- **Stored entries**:
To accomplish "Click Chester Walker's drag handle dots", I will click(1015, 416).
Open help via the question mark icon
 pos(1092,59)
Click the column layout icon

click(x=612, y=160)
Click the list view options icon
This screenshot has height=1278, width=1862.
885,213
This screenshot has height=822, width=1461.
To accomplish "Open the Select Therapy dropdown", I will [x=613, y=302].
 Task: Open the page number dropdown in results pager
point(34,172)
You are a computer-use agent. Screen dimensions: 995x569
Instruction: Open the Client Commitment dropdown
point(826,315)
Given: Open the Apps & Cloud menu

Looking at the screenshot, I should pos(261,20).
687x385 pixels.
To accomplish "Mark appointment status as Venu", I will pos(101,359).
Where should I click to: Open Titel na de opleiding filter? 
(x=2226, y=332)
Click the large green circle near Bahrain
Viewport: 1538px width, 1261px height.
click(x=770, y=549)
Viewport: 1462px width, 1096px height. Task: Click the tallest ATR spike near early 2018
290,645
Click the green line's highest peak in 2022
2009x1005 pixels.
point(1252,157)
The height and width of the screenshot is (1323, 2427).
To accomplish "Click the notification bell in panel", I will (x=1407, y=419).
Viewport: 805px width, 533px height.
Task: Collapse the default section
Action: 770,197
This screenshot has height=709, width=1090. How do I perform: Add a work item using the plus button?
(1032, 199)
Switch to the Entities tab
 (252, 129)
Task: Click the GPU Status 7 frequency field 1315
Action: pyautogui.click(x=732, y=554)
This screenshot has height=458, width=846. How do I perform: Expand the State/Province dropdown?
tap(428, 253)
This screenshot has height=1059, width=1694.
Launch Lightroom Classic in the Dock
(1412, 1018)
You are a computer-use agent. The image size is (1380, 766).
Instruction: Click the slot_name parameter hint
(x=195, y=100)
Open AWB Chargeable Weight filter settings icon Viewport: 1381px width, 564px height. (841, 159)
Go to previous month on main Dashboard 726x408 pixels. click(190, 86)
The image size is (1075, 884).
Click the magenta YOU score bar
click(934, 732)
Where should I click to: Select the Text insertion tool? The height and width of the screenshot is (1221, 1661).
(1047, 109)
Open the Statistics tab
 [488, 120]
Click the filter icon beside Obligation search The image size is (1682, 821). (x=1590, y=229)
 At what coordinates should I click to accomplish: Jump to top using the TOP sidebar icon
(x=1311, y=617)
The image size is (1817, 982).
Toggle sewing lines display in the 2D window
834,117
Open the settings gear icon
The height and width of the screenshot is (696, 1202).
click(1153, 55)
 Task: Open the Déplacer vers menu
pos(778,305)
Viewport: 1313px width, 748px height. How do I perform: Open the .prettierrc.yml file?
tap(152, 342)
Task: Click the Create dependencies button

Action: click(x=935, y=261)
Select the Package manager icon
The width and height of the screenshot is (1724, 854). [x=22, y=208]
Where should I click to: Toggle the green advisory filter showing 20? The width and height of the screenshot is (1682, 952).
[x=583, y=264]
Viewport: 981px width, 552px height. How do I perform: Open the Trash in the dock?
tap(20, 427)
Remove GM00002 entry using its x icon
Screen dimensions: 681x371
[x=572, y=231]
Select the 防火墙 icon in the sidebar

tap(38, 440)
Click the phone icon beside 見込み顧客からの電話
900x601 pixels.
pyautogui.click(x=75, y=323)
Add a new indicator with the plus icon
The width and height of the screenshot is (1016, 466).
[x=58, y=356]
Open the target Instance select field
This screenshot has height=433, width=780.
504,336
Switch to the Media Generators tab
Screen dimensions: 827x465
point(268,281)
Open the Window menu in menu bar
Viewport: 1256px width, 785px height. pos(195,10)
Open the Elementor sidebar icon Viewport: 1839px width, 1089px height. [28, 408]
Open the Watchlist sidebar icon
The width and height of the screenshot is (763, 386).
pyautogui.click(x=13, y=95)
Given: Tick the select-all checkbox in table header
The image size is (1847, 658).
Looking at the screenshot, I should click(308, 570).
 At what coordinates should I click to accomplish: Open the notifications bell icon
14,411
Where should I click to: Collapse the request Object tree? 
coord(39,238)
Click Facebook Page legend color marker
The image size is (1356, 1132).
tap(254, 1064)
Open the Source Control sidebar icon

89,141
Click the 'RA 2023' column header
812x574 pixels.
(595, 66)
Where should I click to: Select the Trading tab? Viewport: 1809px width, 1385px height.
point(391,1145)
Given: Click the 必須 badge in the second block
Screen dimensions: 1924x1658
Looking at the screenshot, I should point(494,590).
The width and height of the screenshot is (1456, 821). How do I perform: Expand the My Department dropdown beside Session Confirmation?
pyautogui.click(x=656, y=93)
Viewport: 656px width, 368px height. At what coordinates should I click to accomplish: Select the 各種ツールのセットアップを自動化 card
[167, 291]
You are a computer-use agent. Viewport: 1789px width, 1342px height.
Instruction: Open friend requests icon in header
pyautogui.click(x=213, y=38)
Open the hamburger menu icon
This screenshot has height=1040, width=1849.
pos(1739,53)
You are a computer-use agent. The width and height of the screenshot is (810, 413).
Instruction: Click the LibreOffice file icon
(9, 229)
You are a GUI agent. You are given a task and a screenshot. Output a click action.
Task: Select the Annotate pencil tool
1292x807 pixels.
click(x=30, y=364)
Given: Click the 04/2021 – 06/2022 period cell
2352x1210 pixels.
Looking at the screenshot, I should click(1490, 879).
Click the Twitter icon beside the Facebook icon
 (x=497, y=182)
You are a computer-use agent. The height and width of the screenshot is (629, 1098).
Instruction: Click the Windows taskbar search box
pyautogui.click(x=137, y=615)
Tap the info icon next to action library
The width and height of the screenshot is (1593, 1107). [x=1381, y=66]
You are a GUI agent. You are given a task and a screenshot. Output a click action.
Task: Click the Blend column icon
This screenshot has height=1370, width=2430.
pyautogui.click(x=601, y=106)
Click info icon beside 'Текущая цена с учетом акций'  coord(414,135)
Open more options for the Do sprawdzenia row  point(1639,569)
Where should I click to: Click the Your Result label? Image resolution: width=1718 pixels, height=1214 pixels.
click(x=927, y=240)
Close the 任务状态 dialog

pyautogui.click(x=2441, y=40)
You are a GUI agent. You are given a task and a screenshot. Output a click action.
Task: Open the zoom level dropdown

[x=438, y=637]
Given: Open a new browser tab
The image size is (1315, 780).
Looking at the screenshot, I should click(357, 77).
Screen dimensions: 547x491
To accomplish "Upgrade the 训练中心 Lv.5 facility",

- **YOUR GOAL**: Please copy the lines above from the line with "Task: Select the Annotate pencil tool" up to and including the line with "Screen dimensions: 547x491", exactly as written and with nothing else.

- **RESPONSE TO THE TASK**:
Task: Select the Annotate pencil tool
1292x807 pixels.
click(x=30, y=364)
Given: Click the 04/2021 – 06/2022 period cell
2352x1210 pixels.
Looking at the screenshot, I should click(1490, 879).
Click the Twitter icon beside the Facebook icon
 (x=497, y=182)
You are a computer-use agent. The height and width of the screenshot is (629, 1098).
Instruction: Click the Windows taskbar search box
pyautogui.click(x=137, y=615)
Tap the info icon next to action library
The width and height of the screenshot is (1593, 1107). [x=1381, y=66]
You are a GUI agent. You are given a task and a screenshot. Output a click action.
Task: Click the Blend column icon
This screenshot has height=1370, width=2430.
pyautogui.click(x=601, y=106)
Click info icon beside 'Текущая цена с учетом акций'  coord(414,135)
Open more options for the Do sprawdzenia row  point(1639,569)
Where should I click to: Click the Your Result label? Image resolution: width=1718 pixels, height=1214 pixels.
click(x=927, y=240)
Close the 任务状态 dialog

pyautogui.click(x=2441, y=40)
You are a GUI agent. You are given a task and a screenshot. Output a click action.
Task: Open the zoom level dropdown

[x=438, y=637]
Given: Open a new browser tab
The image size is (1315, 780).
Looking at the screenshot, I should click(357, 77).
Screen dimensions: 547x491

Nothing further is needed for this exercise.